**EXERCISE BRIEF:**
In the listing below, which lines contain the string "will"? Copy them all.

**LISTED ENTRIES:**
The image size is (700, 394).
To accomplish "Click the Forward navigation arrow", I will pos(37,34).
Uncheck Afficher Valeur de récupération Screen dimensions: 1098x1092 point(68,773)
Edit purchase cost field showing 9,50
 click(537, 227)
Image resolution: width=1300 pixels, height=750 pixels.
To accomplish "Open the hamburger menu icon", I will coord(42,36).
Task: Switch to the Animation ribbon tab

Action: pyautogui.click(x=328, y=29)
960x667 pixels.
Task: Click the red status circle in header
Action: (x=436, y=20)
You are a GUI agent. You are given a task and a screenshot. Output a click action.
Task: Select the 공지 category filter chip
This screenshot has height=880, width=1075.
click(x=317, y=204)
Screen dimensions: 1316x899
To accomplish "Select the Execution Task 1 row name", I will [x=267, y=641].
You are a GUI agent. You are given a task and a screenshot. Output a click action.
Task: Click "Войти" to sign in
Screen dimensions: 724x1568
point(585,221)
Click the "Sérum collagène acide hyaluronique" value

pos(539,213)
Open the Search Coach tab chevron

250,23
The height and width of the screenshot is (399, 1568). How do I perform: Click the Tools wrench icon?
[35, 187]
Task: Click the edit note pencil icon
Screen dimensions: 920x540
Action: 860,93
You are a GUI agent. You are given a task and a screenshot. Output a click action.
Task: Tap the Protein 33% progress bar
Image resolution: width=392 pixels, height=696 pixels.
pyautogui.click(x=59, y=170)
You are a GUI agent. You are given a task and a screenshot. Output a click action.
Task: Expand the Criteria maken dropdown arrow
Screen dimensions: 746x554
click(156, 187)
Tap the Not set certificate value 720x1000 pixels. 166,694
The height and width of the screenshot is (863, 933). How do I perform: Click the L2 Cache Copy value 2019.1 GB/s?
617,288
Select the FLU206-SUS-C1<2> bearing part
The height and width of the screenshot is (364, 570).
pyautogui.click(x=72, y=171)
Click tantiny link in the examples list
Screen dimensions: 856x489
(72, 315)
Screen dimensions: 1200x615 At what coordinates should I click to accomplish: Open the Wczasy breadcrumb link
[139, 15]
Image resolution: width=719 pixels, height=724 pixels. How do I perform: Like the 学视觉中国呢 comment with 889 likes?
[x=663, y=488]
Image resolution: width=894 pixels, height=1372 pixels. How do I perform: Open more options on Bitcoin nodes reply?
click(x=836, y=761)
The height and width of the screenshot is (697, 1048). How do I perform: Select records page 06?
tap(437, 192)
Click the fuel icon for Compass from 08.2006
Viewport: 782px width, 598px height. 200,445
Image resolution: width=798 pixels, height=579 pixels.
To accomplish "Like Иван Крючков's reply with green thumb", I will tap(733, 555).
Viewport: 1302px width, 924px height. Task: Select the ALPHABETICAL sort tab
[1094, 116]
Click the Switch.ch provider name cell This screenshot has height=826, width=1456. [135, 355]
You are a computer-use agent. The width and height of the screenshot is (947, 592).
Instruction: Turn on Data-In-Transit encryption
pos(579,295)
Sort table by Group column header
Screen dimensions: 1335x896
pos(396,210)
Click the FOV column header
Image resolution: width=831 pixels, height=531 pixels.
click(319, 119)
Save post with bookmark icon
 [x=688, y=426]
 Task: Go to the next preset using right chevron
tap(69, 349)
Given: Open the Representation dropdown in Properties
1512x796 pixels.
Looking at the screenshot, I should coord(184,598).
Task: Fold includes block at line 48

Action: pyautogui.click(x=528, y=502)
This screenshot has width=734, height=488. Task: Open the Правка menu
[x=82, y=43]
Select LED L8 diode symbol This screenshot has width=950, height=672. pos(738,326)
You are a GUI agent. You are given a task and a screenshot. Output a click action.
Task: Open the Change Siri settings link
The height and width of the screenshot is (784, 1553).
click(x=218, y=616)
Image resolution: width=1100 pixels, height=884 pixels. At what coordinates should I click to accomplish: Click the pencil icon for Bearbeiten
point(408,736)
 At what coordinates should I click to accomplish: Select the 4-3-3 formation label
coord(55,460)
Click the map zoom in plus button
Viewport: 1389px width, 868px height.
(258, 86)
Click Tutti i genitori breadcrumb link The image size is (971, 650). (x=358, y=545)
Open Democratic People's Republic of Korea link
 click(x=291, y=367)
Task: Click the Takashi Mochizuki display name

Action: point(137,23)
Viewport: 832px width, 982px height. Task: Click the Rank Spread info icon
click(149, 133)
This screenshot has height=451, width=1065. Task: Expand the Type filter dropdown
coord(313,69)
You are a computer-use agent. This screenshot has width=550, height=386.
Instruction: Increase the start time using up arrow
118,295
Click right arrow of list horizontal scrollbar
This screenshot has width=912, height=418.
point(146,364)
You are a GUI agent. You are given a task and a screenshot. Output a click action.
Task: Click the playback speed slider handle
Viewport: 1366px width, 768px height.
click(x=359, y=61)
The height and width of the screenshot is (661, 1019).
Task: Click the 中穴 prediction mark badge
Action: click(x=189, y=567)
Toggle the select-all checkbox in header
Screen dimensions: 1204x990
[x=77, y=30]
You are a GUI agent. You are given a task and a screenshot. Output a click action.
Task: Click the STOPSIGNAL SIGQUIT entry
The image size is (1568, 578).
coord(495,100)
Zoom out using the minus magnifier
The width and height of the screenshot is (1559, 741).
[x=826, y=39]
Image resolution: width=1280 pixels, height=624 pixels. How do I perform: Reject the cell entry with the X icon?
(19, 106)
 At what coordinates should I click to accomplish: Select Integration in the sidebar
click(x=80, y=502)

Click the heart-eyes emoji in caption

**SOLUTION TO THE PROBLEM:**
To accomplish "Click the Forward navigation arrow", I will pos(37,34).
To accomplish "Open the hamburger menu icon", I will coord(42,36).
To accomplish "Select the Execution Task 1 row name", I will [x=267, y=641].
To accomplish "Like Иван Крючков's reply with green thumb", I will tap(733, 555).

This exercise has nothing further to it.